Exercise: Please show every line in the entries below that includes the word "Open".

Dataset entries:
────────────────
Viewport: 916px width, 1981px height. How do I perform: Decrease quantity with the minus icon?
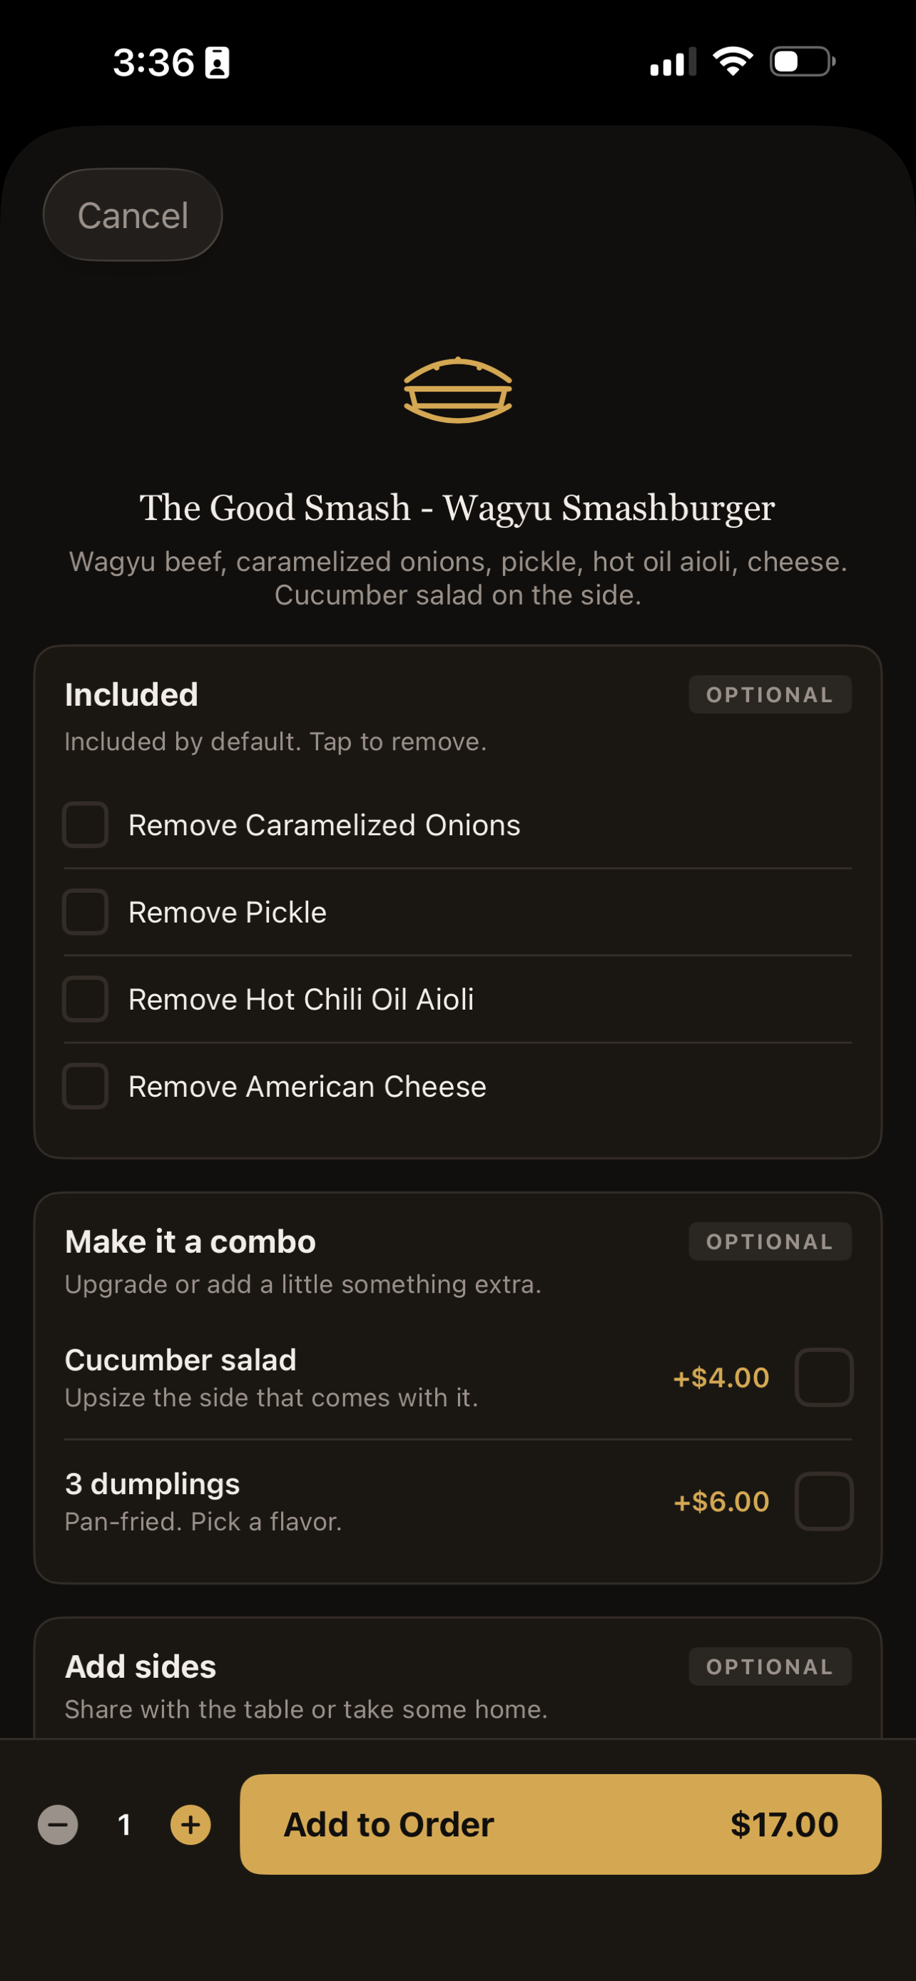click(58, 1824)

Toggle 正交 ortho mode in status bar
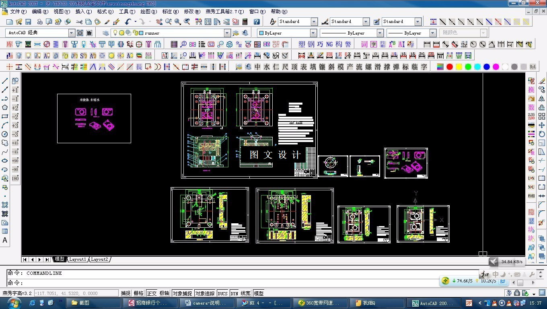click(152, 293)
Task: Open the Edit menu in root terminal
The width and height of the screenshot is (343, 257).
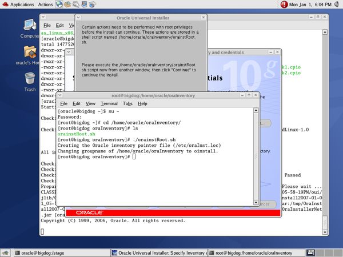Action: click(76, 103)
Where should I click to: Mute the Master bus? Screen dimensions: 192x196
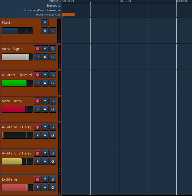[x=45, y=23]
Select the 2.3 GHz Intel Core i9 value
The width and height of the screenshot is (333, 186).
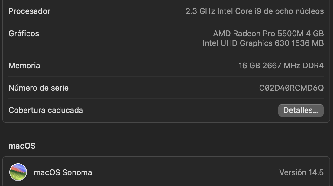coord(254,11)
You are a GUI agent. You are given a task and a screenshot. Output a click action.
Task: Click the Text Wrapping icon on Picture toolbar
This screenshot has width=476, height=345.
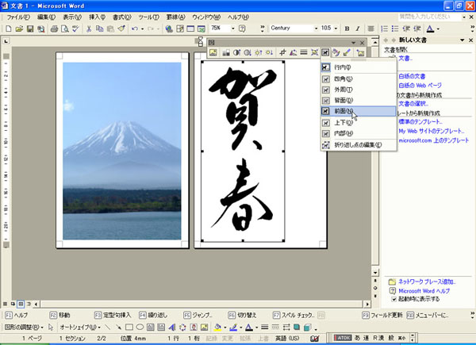325,52
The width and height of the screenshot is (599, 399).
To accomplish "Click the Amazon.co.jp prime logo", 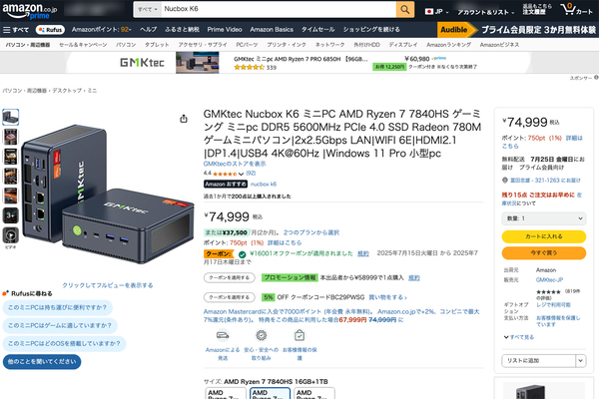I will click(x=30, y=10).
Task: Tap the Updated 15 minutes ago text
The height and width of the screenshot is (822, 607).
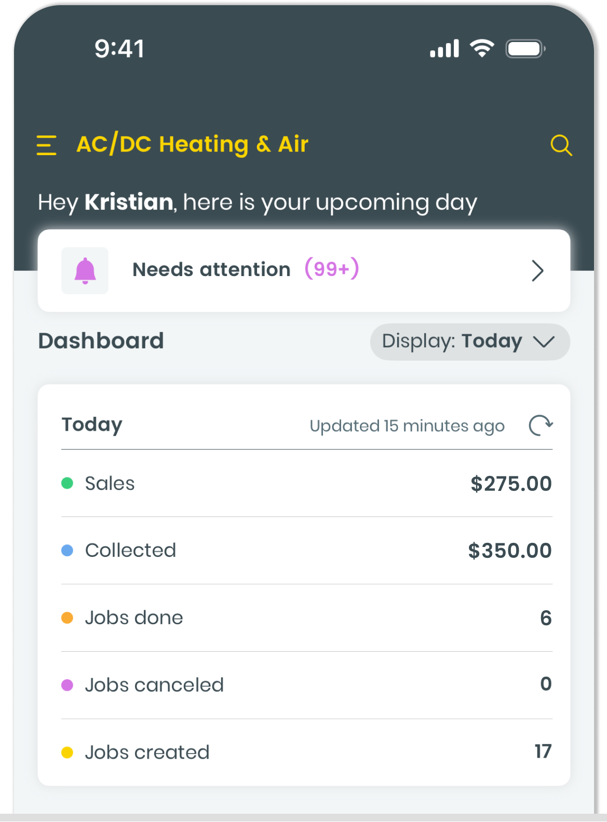Action: 407,426
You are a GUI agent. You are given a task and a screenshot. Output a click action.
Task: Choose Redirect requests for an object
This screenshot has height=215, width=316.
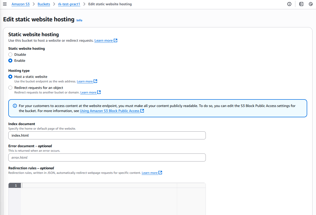tap(10, 88)
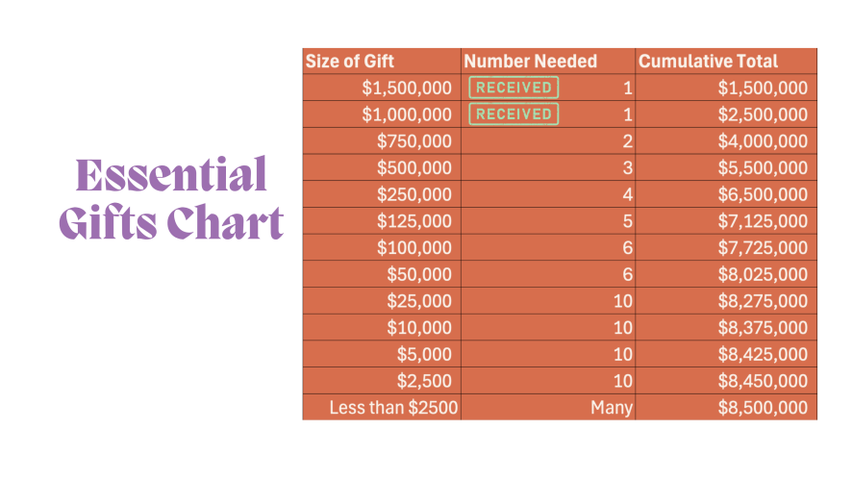
Task: Click the $4,000,000 cumulative total cell
Action: (763, 141)
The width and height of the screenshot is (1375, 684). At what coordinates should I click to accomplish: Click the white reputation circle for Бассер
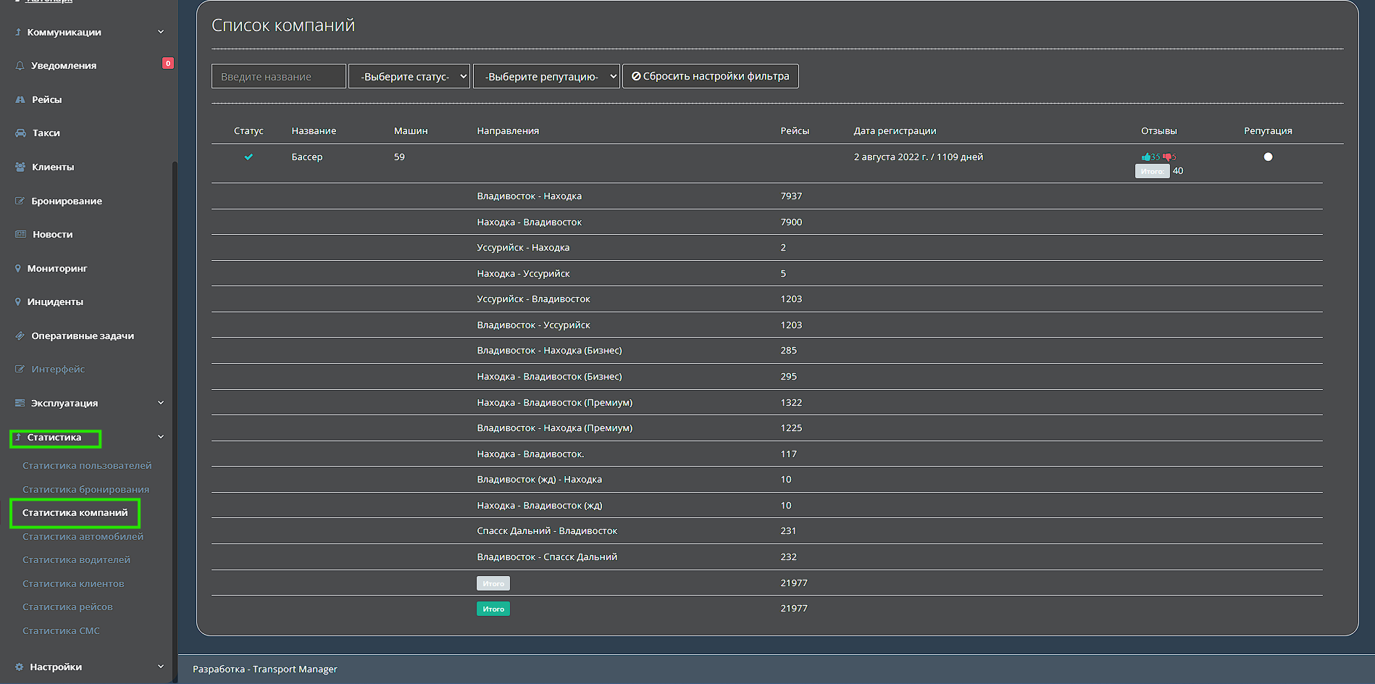pos(1268,157)
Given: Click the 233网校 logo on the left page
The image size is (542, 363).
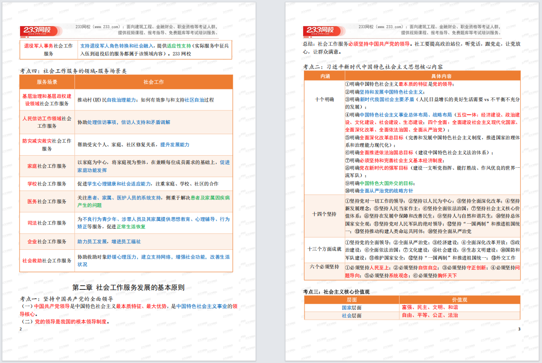Looking at the screenshot, I should [39, 31].
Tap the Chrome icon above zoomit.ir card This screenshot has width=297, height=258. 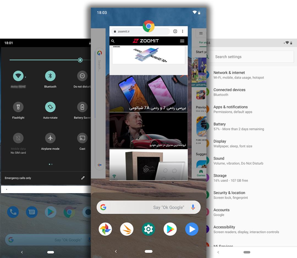point(149,26)
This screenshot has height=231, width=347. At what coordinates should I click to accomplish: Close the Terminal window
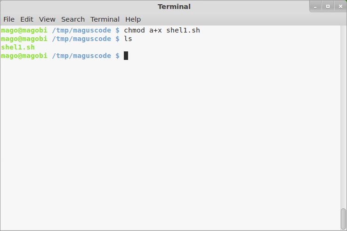coord(339,7)
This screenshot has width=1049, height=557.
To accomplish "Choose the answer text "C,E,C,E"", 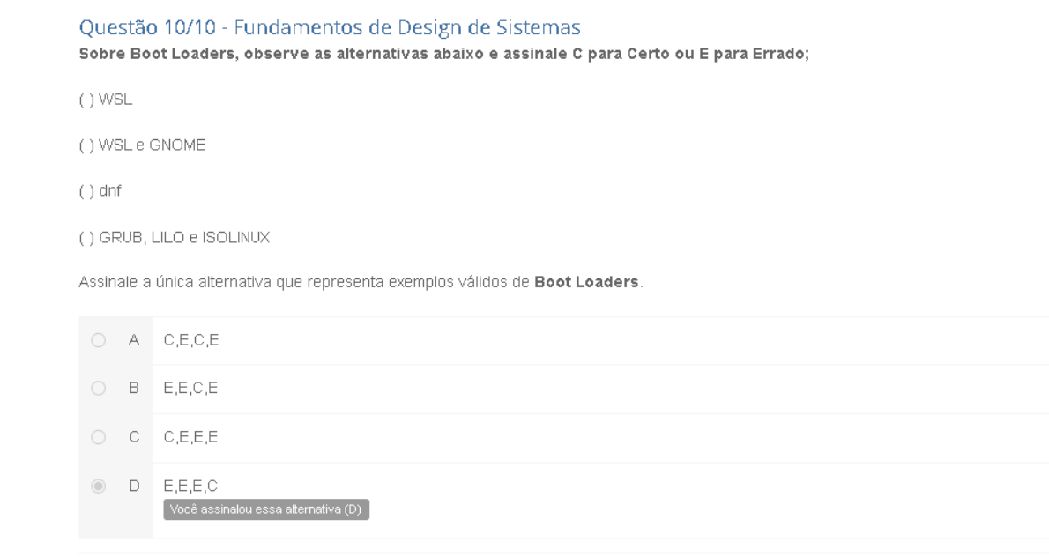I will (191, 340).
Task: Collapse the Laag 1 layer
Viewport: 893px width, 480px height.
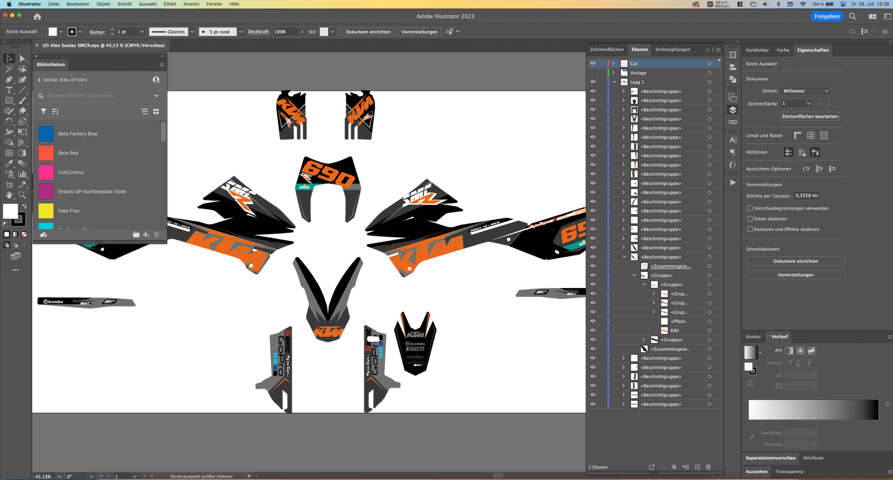Action: 614,82
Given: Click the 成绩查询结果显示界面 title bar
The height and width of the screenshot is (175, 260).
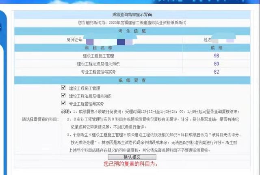Looking at the screenshot, I should click(132, 15).
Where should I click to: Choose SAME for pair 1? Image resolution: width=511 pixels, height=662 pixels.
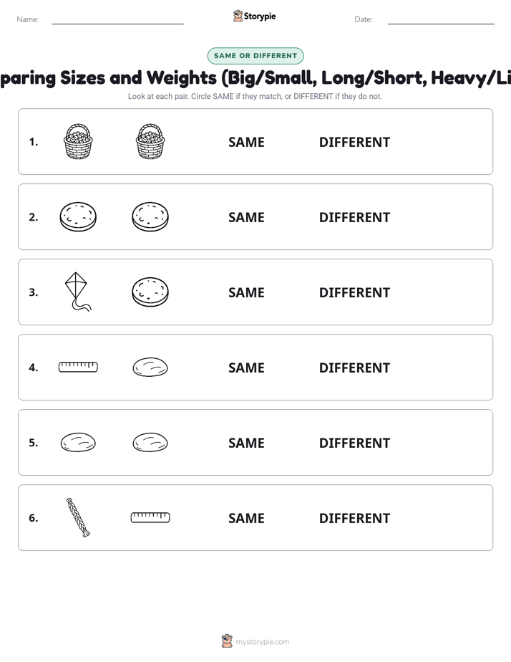246,143
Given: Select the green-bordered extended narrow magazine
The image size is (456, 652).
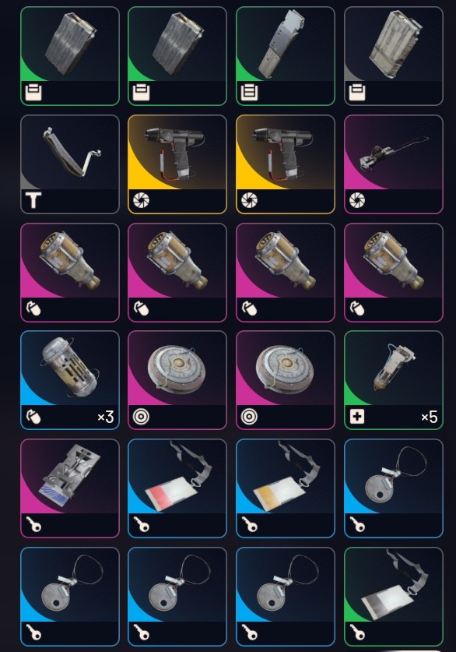Looking at the screenshot, I should tap(286, 56).
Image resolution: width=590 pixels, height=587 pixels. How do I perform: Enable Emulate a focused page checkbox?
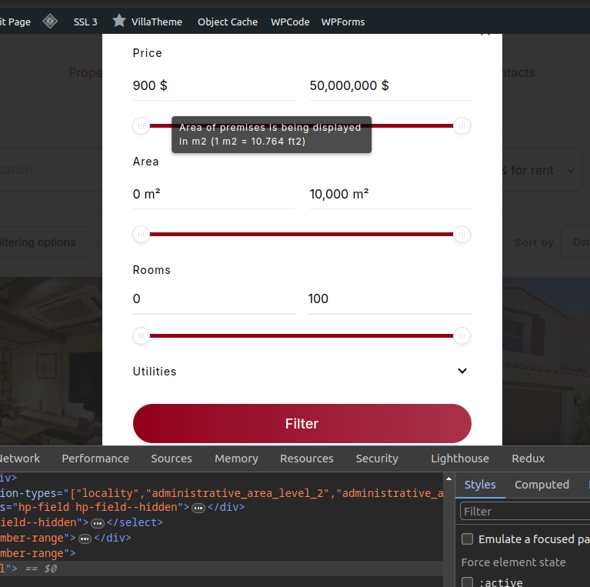[x=467, y=539]
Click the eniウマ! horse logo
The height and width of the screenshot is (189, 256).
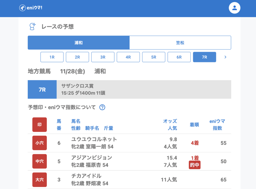click(23, 8)
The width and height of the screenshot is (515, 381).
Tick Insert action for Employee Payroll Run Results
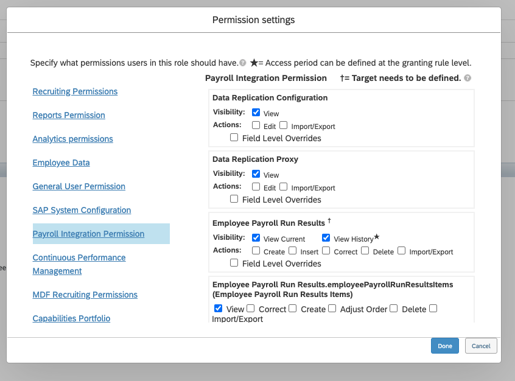[293, 251]
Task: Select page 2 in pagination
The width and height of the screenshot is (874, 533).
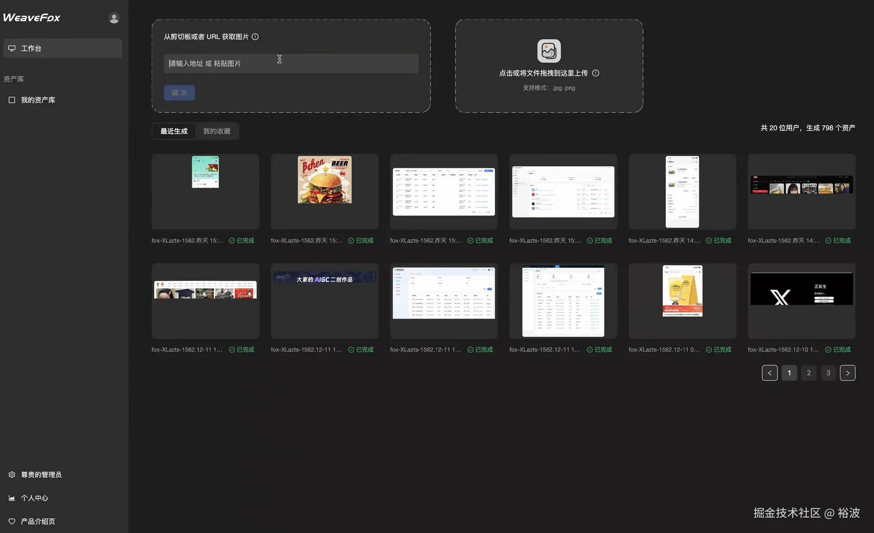Action: tap(808, 373)
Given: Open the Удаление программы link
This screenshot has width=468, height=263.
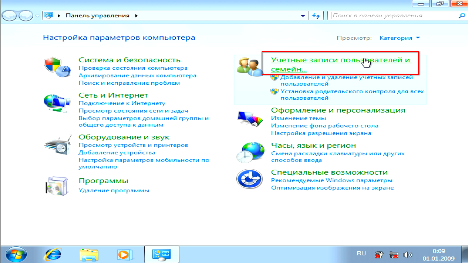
────────────────
Exercise answer:
Task: Open the Edit menu in root terminal
Given: Open the Удаление программы link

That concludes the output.